What you should do: Reproduce every line of text in the items below word for word, leaving out the pictures.

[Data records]
● ● ● ●

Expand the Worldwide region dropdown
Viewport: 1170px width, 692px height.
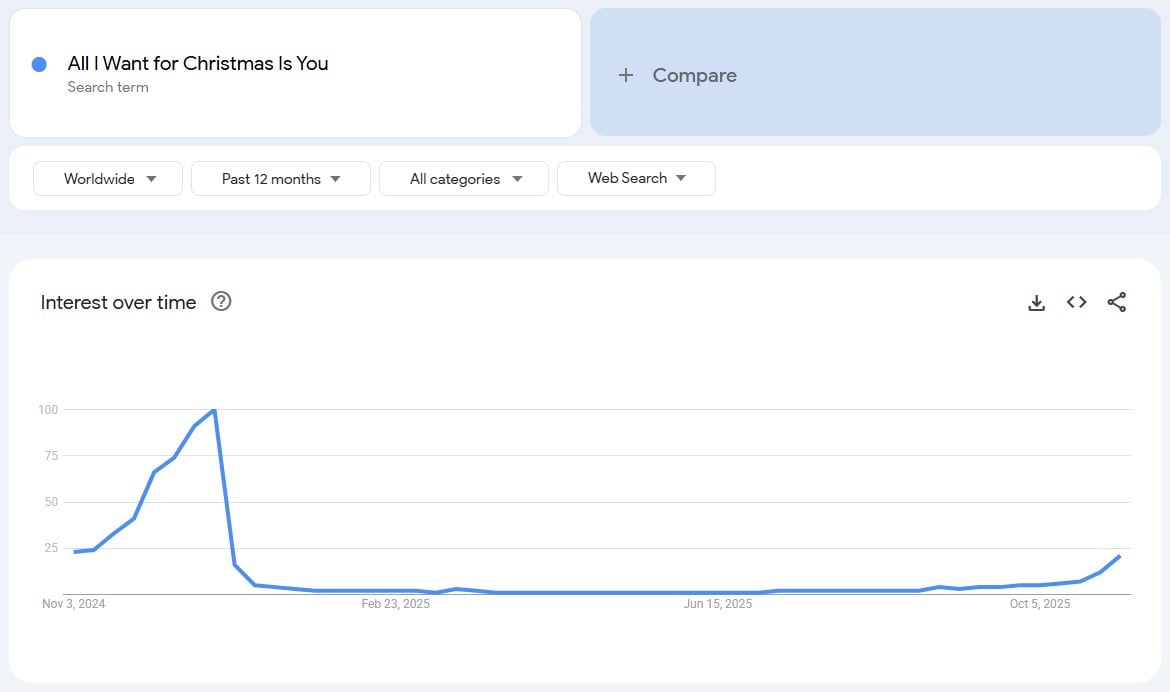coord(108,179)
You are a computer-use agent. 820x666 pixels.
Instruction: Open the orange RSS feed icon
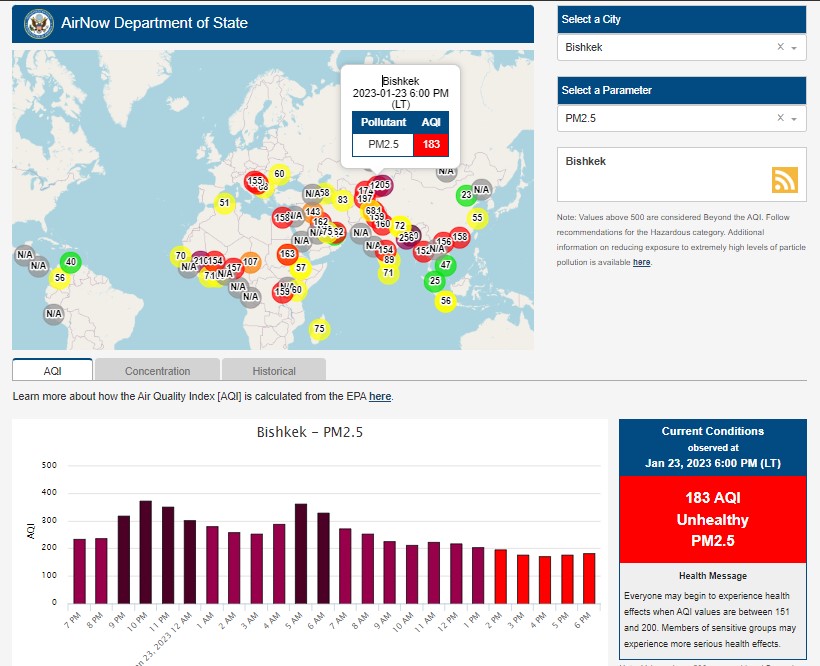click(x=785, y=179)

● ● ● ●

Correct result:
Expand the Worldwide region dropdown
Viewport: 1170px width, 692px height.
coord(108,179)
You are a computer-use agent. 820x666 pixels.
Instruction: Open the orange RSS feed icon
click(x=785, y=179)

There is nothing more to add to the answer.